RMSE = \sqrt{\frac{1}{n} \sum_{i=1}^{n} (y_i - \hat{y}_i)^2}

What does it mean to be more intuitive? For example, if we are predicting house prices in dollars, then the MSE value will be measured in squared dollars (dollars^2). This may be difficult to understand intuitively because the unit is no longer in dollars, but in dollars squared. However, RMSE takes the square root of MSE, returning to the original unit, which is dollars. Therefore, RMSE provides error values that are easier to understand because they are measured in the same unit as the predicted variable, in this example, dollars.

So when we say that RMSE provides more intuitive error values, it means that the error values are easier to understand or interpret in the context of the problem being studied.

However, on the other hand, RMSE is very sensitive to outliers because the errors are squared before the square root is taken. If there are significant outliers in the data, RMSE can become very large, even if the majority of the model's predictions are quite good. In this case, alternative metrics such as Mean Absolute Error (MAE) may be more suitable because MAE is not as affected by outliers.

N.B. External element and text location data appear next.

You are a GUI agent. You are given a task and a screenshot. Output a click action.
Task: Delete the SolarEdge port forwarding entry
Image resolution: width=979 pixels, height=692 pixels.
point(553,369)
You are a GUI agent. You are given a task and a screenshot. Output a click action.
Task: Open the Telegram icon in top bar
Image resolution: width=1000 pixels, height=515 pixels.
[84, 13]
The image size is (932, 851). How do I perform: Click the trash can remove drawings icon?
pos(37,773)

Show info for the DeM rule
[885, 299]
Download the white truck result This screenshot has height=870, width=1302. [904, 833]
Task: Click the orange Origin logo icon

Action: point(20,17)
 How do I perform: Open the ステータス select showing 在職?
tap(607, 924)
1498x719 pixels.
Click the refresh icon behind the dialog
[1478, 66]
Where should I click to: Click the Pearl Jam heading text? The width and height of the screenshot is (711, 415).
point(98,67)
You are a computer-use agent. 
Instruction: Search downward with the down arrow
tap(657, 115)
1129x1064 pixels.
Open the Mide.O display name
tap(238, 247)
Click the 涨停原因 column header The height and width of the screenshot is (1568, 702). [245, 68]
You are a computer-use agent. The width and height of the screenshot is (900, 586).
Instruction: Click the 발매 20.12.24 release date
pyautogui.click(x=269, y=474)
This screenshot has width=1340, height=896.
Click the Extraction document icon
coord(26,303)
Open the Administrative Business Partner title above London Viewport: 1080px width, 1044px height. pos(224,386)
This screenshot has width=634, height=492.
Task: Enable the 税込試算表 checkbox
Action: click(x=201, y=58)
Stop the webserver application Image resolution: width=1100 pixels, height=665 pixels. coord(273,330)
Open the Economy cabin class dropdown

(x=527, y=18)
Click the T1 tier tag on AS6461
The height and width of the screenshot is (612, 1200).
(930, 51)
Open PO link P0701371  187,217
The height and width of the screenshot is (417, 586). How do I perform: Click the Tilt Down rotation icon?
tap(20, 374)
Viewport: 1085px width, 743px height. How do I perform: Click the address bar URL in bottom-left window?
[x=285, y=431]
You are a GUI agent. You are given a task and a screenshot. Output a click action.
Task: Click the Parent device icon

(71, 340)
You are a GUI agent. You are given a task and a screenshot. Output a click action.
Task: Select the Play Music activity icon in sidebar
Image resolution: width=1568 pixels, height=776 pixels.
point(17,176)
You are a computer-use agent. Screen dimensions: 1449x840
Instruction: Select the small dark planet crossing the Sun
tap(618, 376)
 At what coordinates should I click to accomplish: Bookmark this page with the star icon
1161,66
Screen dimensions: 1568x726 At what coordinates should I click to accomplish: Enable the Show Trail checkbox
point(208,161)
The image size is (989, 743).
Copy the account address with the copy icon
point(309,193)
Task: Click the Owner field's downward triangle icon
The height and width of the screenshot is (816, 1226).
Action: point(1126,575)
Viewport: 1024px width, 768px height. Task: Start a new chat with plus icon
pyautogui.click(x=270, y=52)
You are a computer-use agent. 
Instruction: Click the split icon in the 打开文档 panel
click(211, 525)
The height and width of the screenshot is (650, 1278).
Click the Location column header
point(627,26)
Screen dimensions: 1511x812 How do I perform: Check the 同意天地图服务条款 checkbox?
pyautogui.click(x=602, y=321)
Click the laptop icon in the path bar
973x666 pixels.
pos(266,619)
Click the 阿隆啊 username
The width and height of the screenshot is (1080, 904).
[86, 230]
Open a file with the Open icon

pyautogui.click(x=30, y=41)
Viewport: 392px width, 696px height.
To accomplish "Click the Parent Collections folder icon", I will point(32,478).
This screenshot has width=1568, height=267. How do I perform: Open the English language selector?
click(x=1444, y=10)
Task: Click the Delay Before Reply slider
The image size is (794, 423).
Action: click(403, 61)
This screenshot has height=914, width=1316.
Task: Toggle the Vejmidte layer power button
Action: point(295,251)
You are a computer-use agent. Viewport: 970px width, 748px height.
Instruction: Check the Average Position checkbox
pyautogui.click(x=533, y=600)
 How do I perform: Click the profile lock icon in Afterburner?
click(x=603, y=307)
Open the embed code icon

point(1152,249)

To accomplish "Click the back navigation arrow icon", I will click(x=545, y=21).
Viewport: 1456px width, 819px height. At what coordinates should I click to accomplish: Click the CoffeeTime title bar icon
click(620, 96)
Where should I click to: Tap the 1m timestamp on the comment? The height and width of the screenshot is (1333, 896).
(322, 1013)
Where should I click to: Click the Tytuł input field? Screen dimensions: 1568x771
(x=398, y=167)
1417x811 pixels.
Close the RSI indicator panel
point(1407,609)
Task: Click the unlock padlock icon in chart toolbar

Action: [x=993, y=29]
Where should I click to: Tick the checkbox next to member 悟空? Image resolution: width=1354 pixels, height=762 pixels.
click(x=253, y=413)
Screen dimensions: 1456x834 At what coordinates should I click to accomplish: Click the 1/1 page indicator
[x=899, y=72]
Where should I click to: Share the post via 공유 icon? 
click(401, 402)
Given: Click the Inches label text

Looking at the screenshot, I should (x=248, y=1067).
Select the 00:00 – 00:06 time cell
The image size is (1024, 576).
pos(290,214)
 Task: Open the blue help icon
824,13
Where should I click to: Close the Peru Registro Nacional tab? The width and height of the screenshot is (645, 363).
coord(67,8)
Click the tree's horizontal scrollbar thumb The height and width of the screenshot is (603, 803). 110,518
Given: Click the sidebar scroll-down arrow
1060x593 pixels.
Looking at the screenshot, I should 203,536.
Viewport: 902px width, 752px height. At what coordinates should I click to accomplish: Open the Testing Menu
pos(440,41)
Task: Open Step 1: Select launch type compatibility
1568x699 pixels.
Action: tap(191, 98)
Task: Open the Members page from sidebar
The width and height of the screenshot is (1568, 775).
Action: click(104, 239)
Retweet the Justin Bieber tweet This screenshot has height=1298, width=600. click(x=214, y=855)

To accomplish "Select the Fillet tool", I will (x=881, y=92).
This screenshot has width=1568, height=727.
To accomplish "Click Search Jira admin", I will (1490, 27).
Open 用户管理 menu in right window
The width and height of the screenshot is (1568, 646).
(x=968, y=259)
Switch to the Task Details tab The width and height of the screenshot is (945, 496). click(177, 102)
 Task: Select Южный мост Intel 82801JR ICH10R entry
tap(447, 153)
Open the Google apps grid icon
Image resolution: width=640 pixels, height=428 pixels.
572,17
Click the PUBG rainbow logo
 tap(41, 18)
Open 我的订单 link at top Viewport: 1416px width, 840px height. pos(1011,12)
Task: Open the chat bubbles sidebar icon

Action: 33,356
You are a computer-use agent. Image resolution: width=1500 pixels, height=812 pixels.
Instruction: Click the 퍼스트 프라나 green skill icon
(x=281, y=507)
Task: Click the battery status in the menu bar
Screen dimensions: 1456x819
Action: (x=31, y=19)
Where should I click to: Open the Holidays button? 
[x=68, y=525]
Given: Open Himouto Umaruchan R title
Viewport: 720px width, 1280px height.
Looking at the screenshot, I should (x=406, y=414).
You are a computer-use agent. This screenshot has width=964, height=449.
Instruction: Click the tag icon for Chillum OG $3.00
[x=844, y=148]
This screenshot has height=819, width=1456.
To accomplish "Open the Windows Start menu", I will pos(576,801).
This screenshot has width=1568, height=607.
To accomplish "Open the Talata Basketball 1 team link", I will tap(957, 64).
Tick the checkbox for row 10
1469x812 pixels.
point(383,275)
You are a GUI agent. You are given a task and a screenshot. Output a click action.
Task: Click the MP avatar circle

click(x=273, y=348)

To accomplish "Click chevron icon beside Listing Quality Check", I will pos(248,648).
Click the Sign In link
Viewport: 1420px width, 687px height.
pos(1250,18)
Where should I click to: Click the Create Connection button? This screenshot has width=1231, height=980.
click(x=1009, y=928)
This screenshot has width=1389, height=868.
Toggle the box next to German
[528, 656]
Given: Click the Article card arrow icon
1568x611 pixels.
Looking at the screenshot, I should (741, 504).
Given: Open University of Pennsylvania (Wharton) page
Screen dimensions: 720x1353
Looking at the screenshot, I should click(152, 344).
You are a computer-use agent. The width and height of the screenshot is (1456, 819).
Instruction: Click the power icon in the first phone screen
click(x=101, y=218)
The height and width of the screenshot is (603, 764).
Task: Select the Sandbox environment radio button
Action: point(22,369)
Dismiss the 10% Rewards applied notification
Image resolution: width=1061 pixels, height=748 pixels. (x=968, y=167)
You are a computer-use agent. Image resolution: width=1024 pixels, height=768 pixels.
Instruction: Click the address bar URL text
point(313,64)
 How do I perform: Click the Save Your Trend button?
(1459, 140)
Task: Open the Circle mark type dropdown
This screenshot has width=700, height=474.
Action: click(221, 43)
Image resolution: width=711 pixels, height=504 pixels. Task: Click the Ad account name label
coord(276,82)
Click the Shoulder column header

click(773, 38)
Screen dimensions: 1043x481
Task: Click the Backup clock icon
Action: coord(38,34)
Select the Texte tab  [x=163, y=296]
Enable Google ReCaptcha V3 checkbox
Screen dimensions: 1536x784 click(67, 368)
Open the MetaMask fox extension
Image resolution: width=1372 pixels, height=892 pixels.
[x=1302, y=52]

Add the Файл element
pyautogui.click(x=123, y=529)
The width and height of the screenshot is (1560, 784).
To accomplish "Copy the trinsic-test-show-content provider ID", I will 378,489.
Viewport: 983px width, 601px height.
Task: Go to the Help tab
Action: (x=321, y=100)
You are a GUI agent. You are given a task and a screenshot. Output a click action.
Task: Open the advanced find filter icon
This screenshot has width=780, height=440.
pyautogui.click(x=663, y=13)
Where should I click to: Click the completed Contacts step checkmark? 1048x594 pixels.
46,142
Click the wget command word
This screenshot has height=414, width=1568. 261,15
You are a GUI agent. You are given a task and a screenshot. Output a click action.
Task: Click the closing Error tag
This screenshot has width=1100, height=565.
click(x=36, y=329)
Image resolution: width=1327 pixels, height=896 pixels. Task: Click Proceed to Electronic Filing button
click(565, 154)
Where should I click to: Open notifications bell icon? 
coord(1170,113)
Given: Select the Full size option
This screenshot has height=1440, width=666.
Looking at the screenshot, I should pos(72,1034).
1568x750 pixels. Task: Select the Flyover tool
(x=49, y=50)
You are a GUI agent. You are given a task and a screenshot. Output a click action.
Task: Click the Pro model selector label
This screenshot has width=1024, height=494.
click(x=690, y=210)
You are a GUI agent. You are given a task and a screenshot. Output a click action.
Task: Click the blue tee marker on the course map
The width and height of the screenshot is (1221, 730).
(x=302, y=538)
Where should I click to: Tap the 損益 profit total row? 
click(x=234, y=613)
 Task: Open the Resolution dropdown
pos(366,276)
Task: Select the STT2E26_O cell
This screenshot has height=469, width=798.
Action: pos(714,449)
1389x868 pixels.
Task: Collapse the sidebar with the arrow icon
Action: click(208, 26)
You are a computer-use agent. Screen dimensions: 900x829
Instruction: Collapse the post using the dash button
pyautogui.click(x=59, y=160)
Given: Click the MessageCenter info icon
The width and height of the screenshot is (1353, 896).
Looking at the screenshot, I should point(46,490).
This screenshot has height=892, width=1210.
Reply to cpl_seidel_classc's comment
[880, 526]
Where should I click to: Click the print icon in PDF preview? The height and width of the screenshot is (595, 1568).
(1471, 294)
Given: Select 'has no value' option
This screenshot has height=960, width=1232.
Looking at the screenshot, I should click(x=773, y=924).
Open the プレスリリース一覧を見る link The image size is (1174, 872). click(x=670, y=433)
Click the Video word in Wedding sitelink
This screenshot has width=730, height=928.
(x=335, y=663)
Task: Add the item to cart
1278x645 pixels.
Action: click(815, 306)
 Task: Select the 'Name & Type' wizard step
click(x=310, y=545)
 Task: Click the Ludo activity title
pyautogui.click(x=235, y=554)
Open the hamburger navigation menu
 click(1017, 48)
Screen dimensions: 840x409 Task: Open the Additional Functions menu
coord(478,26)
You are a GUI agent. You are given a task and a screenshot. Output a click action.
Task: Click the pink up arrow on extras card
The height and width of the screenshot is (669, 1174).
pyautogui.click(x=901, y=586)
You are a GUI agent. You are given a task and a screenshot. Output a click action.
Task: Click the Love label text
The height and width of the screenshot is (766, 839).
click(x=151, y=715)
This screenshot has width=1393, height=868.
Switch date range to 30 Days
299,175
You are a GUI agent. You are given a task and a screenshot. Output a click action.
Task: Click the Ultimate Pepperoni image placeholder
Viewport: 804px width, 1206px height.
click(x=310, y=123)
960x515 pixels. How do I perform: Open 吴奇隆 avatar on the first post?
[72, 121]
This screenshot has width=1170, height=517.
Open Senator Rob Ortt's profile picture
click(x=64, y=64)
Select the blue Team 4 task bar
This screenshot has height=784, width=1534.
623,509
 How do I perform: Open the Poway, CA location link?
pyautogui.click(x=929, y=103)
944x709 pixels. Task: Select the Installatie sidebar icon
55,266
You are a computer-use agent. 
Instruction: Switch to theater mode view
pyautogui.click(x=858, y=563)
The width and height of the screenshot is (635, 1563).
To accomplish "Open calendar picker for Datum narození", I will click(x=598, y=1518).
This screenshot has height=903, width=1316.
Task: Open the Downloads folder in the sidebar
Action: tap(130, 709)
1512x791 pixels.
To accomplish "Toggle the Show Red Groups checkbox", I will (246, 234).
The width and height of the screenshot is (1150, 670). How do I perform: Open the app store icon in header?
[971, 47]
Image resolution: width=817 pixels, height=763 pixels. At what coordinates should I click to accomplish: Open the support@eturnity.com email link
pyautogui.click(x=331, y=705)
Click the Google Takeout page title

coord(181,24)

4. Mean Absolute Percentage Error (MAPE)

MAPE is the average absolute percentage difference between the predicted value and the observed data (IBM, 2023). MAPE is useful for understanding the extent of errors relative to the actual magnitude. The formula for calculating MAPE is as follows:

MAPE = \frac{1}{n} \sum_{i=1}^{n} \left| \frac{y_i - \hat{y}_i}{y_i} \right| \times 100\%

In the case of stock price prediction I've done, stock prices can vary from a few dollars to hundreds or even thousands of dollars. Because Root Mean Squared Error (RMSE) measures errors in the same unit as the predicted variable, the RMSE value can be unintuitive to interpret when dealing with data with a very wide range of values like this.

In such cases, it is more advisable to use other more appropriate evaluation metrics, such as MAPE. MAPE measures relative errors as a percentage of the actual value, thus providing a better understanding of how accurate our predictions are relative to the different ranges of stock values.

5. R-squared (R2)

R-squared is the proportion of the variance in the dependent variable that is predictable from the independent variable(s). The value of R2 ranges from 0 to 1, where 1 indicates a perfect fit of the model to the data.

R^2 = 1 - \frac{\sum_{i=1}^{n} (y_i - \hat{y}_i)^2}{\sum_{i=1}^{n} (y_i - \bar{y})^2}

R2 can be used as one of the criteria to validate regression models. The higher the R2 value, the better the model fits the data and the more valid the model is.

In its use, R2 should be used in conjunction with other evaluation metrics such as Mean Squared Error (MSE) or Mean Absolute Error (MAE) to gain a more complete understanding of the performance of regression models.